* **Problem requirements**: Copy the material verbatim, from the line containing "You are a computer-use agent. Viewport: 2400px" through the line containing "click(526, 296)", both included, and leave the pictures out.

* **Material provided**:
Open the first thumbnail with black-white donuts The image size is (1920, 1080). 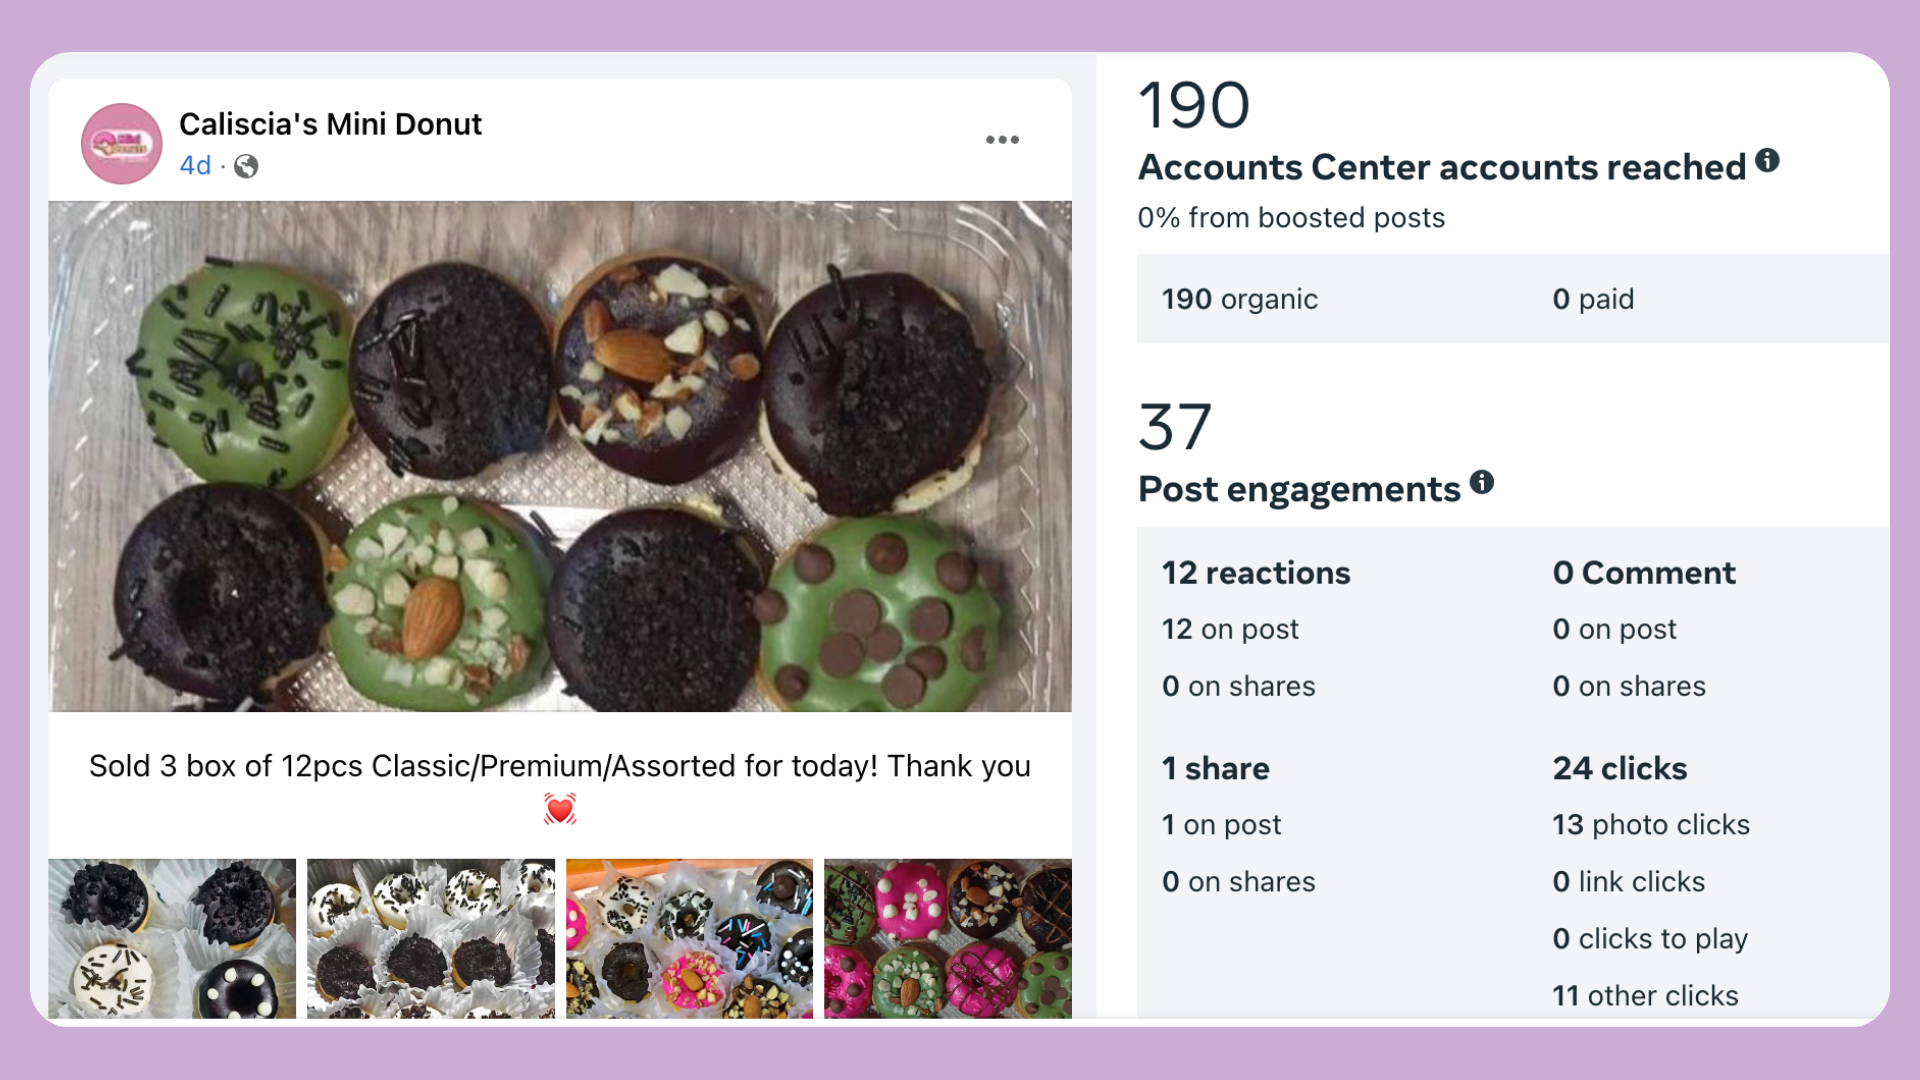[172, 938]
...
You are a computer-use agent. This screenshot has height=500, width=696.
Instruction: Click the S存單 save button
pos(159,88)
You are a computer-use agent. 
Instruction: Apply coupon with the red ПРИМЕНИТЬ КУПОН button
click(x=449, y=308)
--
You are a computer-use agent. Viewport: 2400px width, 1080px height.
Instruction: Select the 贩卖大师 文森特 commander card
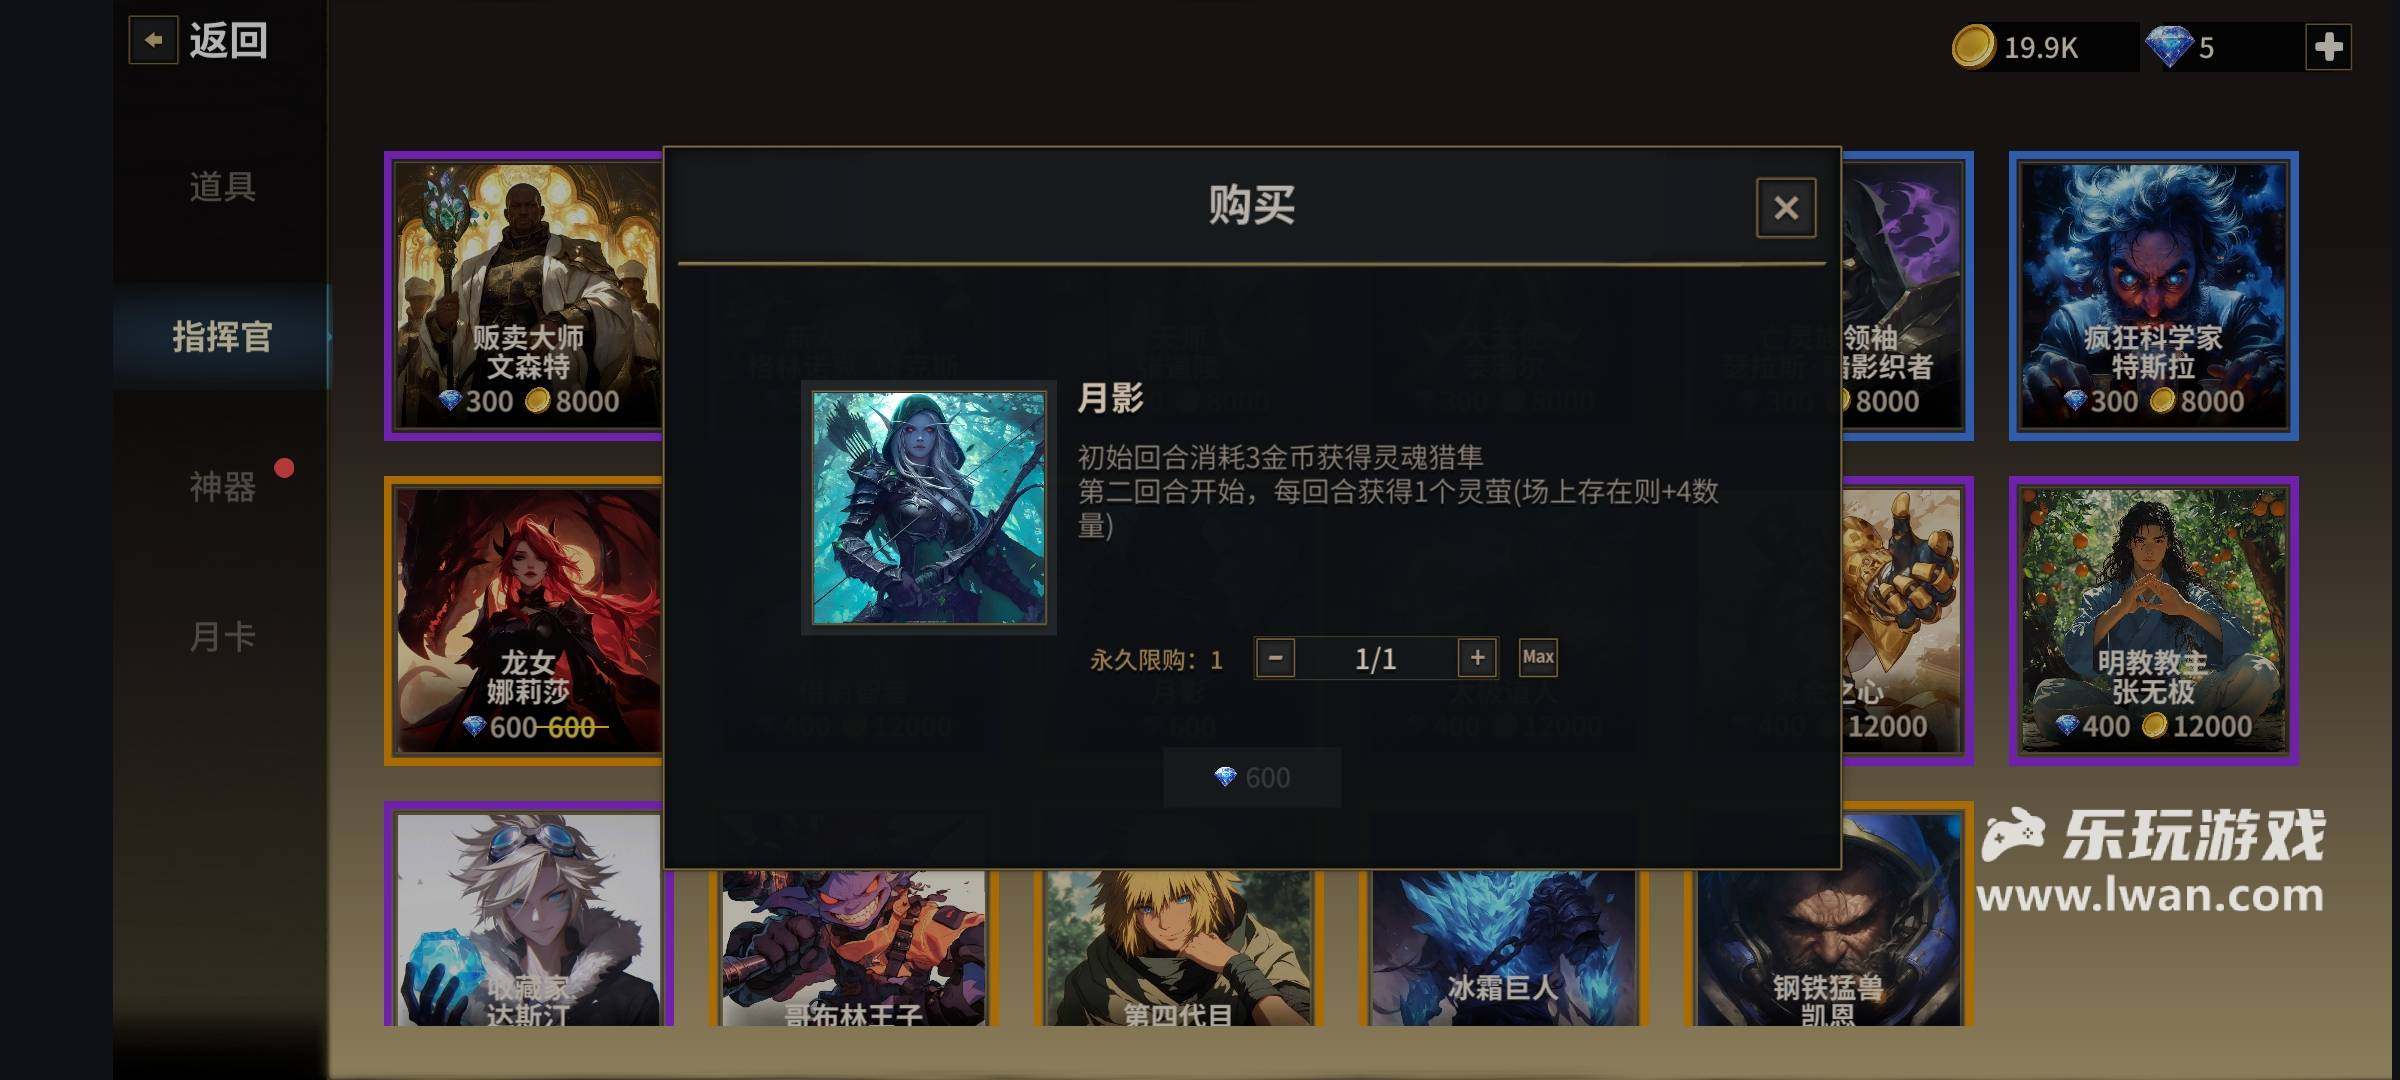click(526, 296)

* **Exercise result**:
You are a computer-use agent. Viewport: 2400px width, 1080px height.
Instruction: Select the 贩卖大师 文森特 commander card
click(526, 296)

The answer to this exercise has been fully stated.